= What you have to do =
Line by line, transcribe the listing below without omission.

= Data shown =
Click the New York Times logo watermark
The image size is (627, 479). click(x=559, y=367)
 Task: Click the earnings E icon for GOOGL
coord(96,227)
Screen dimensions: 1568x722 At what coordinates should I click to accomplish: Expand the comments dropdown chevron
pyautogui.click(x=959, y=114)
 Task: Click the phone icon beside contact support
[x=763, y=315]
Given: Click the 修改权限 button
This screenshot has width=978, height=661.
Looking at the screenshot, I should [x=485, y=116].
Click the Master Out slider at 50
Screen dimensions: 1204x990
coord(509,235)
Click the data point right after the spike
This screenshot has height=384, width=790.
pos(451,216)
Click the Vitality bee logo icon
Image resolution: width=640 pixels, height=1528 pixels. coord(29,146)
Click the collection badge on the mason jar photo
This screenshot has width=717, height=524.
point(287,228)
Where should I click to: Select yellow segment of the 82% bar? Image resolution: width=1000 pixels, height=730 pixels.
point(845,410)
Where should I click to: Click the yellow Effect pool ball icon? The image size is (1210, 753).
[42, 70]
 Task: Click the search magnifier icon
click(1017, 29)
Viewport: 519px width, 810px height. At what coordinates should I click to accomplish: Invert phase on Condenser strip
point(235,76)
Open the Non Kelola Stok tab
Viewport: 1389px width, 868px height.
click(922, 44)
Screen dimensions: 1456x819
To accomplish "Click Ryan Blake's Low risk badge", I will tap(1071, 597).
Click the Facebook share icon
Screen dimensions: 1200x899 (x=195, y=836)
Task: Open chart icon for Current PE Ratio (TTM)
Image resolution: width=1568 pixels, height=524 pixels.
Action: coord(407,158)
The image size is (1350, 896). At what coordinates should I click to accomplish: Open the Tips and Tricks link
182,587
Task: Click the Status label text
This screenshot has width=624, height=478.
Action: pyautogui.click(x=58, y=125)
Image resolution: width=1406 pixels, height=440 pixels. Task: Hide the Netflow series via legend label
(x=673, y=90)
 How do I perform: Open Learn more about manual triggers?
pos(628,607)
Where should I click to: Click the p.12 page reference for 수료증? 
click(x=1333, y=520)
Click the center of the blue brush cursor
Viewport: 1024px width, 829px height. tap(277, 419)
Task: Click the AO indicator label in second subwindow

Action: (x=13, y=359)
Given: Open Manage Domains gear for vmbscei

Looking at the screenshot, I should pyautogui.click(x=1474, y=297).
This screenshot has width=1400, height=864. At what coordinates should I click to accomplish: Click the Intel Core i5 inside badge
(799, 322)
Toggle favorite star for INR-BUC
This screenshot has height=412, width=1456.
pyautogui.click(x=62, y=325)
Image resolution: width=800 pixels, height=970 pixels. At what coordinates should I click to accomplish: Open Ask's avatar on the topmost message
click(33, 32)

= Exercise result =
Click the New York Times logo watermark
The image size is (627, 479). click(x=559, y=367)
 Task: Click the earnings E icon for GOOGL
coord(96,227)
Screen dimensions: 1568x722 At what coordinates should I click to accomplish: Expand the comments dropdown chevron
pyautogui.click(x=959, y=114)
 Task: Click the phone icon beside contact support
[x=763, y=315]
Given: Click the 修改权限 button
This screenshot has width=978, height=661.
Looking at the screenshot, I should [x=485, y=116].
Click the Master Out slider at 50
Screen dimensions: 1204x990
coord(509,235)
Click the data point right after the spike
This screenshot has height=384, width=790.
pos(451,216)
Click the Vitality bee logo icon
Image resolution: width=640 pixels, height=1528 pixels. coord(29,146)
Click the collection badge on the mason jar photo
This screenshot has width=717, height=524.
point(287,228)
Where should I click to: Select yellow segment of the 82% bar? Image resolution: width=1000 pixels, height=730 pixels.
point(845,410)
Where should I click to: Click the yellow Effect pool ball icon? The image size is (1210, 753).
[42, 70]
 Task: Click the search magnifier icon
click(1017, 29)
Viewport: 519px width, 810px height. At what coordinates should I click to accomplish: Invert phase on Condenser strip
point(235,76)
Open the Non Kelola Stok tab
Viewport: 1389px width, 868px height.
click(922, 44)
Screen dimensions: 1456x819
To accomplish "Click Ryan Blake's Low risk badge", I will tap(1071, 597).
Click the Facebook share icon
Screen dimensions: 1200x899 (x=195, y=836)
Task: Open chart icon for Current PE Ratio (TTM)
Image resolution: width=1568 pixels, height=524 pixels.
Action: coord(407,158)
The image size is (1350, 896). At what coordinates should I click to accomplish: Open the Tips and Tricks link
182,587
Task: Click the Status label text
This screenshot has width=624, height=478.
Action: pyautogui.click(x=58, y=125)
Image resolution: width=1406 pixels, height=440 pixels. Task: Hide the Netflow series via legend label
(x=673, y=90)
 How do I perform: Open Learn more about manual triggers?
pos(628,607)
Where should I click to: Click the p.12 page reference for 수료증? 
click(x=1333, y=520)
Click the center of the blue brush cursor
Viewport: 1024px width, 829px height. tap(277, 419)
Task: Click the AO indicator label in second subwindow

Action: (x=13, y=359)
Given: Open Manage Domains gear for vmbscei

Looking at the screenshot, I should pyautogui.click(x=1474, y=297).
This screenshot has width=1400, height=864. At what coordinates should I click to accomplish: Click the Intel Core i5 inside badge
(799, 322)
Toggle favorite star for INR-BUC
This screenshot has height=412, width=1456.
pyautogui.click(x=62, y=325)
Image resolution: width=800 pixels, height=970 pixels. At what coordinates should I click to accomplish: Open Ask's avatar on the topmost message
click(33, 32)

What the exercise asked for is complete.